Overview of CBSE Class 12 Biology Chapter 2
The CBSE Class 12 Biology Syllabus defines that the students in their Chapter 2 need to study and learn about the various fundamentals and basics of Sexual Reproduction in Flowering Plants:
- Flower Structure: Anatomy of flowers, including reproductive parts (stamens and pistil)
- Microsporogenesis and Megasporogenesis: Formation of male and female gametophytes
- Pollination: Types (self and cross), agents (wind, water, insects), and adaptations
- Pollen-Pistil Interaction: Compatibility and rejection mechanisms
- Double Fertilization: Fusion of male gametes with the egg and polar nuclei
- Post-Fertilization Events: Formation of embryo, endosperm, seed, and fruit
- Special Mechanisms: Apomixis, polyembryony, and artificial hybridization
- Significance: Role of sexual reproduction in genetic diversity and plant breeding
NCERT Solutions for Class 12 Biology Chapter 2 Sexual Reproduction in Flowering Plants
During the preparation phase for the final examinations, students will get stuck on numerous questions. Therefore, to make their preparation phase easier, we have provided the NCERT Solutions for Class 12 Biology Chapter 2 Sexual Reproduction in Flowering Plants in the article below:
Q1. Where are the following structures present in a male gametophyte of an angiosperm? Mention the function of each one of them.
(a) Germ pore
(b) Sporopollenin
(c) Generative cell
Sol. (a) Germ pore is present on exine of pollen grains. It is the place where exine and sporopollenin is absent. The contents of the pollen grain move into the pollen tube through the germ pore.
(b) Sporopollenin is present on the outer surface of pollen grains. Sporopollenin is one of the most resistant organic materials known. It can withstand high temperatures and strong acids and alkali. No enzyme that degrades sporopollenin is so far known.
(c) Generative cell is one of the two cells present inside the pollen grain which mitotically produce two male gametes before grains are shed at 3-celled stage.

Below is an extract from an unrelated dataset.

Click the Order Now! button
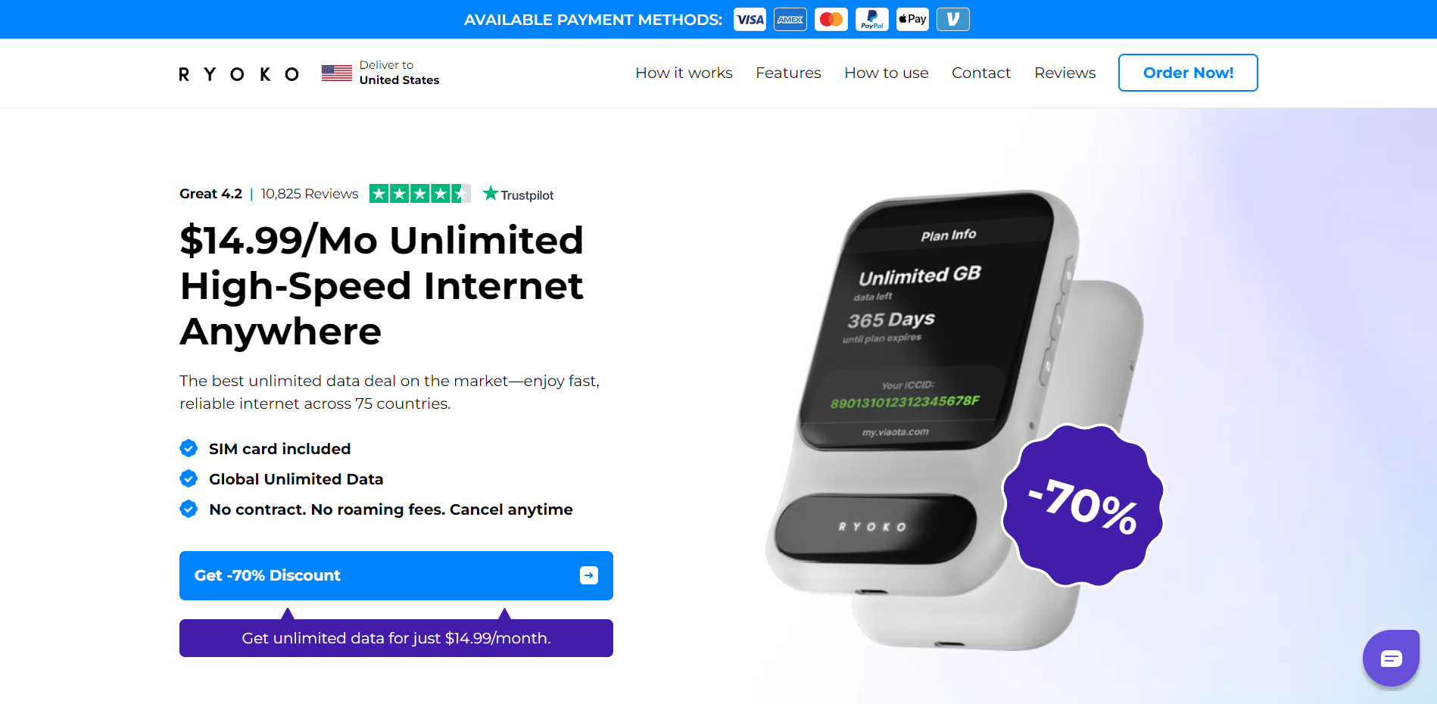 1188,73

Q2. Mention the advantages of emasculation and bagging in artificial hybridisation in plants bearing unisexual and bisexual flowers.

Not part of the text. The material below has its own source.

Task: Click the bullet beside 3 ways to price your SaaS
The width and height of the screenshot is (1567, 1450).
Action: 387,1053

Sol. Emasculation is removal of stamens from floral buds of female parents. A breeder needs to emasculate a flower to eliminate the chances of self- pollination. If flowers are unisexual, there is no need of emasculation. Bagging is the protection of emasculated flower from contamination by undesirable pollen grains. Here, the flowers are masked by a bag, till the stigma attains receptivity. In unisexual flowers, bagging is done before flowers are open.
Both emasculation and bagging ensure that the female flower is completely protected from
contamination. When the stigma of bagged flower attains receptivity, mature pollen grains collected from anthers of desired male parent are dusted on the stigma and flowers are rebagged till the desired result is obtained.

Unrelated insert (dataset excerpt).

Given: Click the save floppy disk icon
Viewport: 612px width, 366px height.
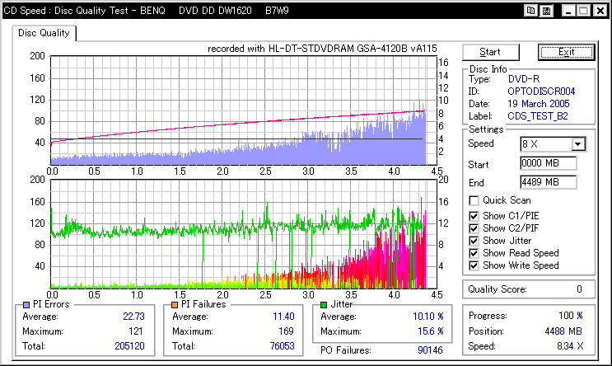Looking at the screenshot, I should click(545, 11).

Q3. What is ‘bagging’? State its importance in artificial hybridisation of flowering plants.
Sol. Bagging is a plant breeding technique in which the stigma of a flower is covered with bags. ln this technique, the anthers of a bisexual flower are removed and the flower is wrapped with paper bags or butter paper till the flowers attain receptivity. Once the flower attains stigma receptivity, the desired pollens are dusted on the stigma. This is resealed to allow fruits to develop. Bagging ensures that the female flower is completely protected from
contamination. Hence, artificial hybridisation ensures that the right type of pollen has been transferred to the stigma of the flower. ln addition, the chance of fertilisation is high. Through this approach, a variety of crops can be developed and it improves the quality of crop with desirable characters.
Q4. Express the process of pollination in Vallisneria.
Sol. Pollination in Vallisneria is accomplished through water. The female flower reaches the surface of water by the long stalk and the male flowers or pollen grains are released on to the surface of water. They are carried passively by water currents and some of them eventually reach the female flowers and the stigma. pollen grains are covered by mucilage which helps them in sticking to stigma as well as protect them from wetting by water. After pollination, the female flower is pulled inside water by the coiling of its stalk.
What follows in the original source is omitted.